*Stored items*
*** Begin section ***

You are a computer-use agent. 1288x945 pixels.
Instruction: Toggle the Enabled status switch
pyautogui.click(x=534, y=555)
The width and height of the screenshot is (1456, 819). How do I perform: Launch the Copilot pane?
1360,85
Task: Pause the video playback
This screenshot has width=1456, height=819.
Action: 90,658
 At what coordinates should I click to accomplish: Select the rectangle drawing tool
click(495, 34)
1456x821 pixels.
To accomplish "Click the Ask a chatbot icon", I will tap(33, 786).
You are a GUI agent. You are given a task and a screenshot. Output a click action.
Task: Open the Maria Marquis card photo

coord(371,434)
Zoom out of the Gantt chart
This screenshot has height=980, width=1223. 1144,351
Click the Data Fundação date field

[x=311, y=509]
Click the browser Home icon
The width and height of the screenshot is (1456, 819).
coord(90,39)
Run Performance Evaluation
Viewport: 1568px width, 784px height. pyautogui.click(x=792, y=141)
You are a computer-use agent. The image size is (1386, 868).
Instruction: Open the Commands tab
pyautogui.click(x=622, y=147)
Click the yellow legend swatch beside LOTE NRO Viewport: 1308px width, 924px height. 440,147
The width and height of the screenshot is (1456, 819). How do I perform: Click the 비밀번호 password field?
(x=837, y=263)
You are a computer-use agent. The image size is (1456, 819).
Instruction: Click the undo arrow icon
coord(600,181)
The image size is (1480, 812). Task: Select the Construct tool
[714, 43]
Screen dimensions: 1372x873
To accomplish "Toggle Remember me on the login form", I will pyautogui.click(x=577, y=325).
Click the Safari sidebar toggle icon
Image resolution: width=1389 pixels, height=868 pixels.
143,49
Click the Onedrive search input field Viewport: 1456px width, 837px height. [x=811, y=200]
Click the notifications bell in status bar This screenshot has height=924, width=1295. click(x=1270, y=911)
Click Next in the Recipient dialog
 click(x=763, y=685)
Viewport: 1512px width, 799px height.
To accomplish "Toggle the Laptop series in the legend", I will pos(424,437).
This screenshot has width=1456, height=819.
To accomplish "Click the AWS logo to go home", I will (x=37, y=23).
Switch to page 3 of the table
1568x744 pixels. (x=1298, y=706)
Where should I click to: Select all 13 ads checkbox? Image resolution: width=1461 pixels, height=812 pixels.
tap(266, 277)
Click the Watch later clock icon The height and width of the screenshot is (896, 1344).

*** End section ***

*Assignment*
Gather each line from the entries above that includes the word "will".

*Result of the task*
To accomplish "Click the Ask a chatbot icon", I will tap(33, 786).
To accomplish "Toggle Remember me on the login form", I will pyautogui.click(x=577, y=325).
To accomplish "Toggle the Laptop series in the legend", I will pos(424,437).
To accomplish "Click the AWS logo to go home", I will (x=37, y=23).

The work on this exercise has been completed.